**** GIVEN INFORMATION ****

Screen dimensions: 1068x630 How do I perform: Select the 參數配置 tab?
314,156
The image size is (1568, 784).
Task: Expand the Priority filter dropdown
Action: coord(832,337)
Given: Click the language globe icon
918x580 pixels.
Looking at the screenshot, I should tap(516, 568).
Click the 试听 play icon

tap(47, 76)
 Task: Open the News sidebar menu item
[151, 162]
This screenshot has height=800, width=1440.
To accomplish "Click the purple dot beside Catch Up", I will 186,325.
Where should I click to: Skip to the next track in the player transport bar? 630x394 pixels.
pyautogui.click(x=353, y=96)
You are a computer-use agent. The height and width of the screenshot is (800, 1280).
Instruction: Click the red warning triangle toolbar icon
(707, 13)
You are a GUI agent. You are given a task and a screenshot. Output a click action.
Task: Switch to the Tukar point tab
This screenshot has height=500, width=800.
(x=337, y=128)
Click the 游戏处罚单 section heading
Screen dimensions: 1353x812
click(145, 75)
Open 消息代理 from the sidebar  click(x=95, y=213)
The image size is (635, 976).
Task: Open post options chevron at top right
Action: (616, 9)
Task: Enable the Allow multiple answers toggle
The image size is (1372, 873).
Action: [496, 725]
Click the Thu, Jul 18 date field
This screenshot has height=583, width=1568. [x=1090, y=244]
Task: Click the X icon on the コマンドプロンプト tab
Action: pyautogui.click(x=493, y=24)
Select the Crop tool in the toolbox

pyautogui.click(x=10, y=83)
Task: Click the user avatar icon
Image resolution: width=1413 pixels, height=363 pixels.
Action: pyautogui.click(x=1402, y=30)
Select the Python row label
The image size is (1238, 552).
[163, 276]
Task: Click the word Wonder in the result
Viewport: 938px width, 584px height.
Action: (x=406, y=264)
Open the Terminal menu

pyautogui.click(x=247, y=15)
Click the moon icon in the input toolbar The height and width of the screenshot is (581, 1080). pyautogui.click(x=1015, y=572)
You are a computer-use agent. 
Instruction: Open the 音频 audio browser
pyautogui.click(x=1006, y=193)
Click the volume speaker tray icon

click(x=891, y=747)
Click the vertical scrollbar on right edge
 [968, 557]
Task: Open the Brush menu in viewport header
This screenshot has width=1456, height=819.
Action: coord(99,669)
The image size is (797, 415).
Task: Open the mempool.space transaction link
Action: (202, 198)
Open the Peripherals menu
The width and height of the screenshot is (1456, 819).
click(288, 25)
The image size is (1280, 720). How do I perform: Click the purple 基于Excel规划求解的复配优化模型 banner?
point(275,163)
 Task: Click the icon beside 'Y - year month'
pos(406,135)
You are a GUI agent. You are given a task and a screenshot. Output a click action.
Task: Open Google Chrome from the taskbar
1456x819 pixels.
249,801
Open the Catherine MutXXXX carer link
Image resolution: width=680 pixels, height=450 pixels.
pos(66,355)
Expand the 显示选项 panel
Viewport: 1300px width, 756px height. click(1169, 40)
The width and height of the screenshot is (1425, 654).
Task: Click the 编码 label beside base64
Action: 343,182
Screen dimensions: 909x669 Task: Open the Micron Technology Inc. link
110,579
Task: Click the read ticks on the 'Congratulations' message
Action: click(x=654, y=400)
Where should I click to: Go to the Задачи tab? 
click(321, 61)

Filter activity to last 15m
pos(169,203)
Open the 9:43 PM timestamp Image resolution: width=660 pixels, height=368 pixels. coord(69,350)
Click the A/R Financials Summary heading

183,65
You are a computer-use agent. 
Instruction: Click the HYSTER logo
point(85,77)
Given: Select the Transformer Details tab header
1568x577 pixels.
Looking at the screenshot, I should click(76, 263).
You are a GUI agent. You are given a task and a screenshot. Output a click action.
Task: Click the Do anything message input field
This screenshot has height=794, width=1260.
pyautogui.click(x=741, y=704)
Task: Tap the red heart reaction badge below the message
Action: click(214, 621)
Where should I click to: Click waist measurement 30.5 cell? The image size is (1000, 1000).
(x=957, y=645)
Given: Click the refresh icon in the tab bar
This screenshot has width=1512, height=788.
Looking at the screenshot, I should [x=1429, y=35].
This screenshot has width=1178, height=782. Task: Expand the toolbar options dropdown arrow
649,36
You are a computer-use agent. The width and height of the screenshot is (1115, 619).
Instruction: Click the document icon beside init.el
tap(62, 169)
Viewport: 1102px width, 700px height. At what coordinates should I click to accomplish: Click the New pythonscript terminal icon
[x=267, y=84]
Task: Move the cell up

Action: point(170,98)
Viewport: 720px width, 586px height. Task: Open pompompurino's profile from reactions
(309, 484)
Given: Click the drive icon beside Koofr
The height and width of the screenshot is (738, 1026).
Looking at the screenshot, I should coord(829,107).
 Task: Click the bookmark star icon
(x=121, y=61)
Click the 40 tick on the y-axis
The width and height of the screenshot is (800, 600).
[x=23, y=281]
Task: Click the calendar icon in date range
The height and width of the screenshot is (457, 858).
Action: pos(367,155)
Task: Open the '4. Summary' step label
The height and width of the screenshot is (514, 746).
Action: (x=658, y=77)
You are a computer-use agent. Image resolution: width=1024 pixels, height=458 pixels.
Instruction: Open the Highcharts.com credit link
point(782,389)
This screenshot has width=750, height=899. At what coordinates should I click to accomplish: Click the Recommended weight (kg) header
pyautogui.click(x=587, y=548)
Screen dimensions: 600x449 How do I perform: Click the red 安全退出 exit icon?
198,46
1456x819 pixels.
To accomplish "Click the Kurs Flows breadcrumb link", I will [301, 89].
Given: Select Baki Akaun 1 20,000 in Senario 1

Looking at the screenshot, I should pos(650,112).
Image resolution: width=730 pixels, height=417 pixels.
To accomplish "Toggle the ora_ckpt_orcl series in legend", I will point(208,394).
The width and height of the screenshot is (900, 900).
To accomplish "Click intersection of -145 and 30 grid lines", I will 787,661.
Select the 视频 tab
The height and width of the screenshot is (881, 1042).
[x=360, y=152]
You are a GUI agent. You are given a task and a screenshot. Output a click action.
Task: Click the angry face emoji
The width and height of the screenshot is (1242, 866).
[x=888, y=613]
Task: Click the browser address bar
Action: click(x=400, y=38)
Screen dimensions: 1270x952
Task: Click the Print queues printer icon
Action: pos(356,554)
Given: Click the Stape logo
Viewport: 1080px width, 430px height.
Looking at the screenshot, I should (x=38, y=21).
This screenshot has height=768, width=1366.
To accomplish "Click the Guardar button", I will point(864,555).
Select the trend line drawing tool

****

▶ WHAT THIS TASK INVOLVES
List each line of the material above that contains the word "logo".

▶ WRITTEN RESPONSE
Instruction: Click the HYSTER logo
Given: Click the Stape logo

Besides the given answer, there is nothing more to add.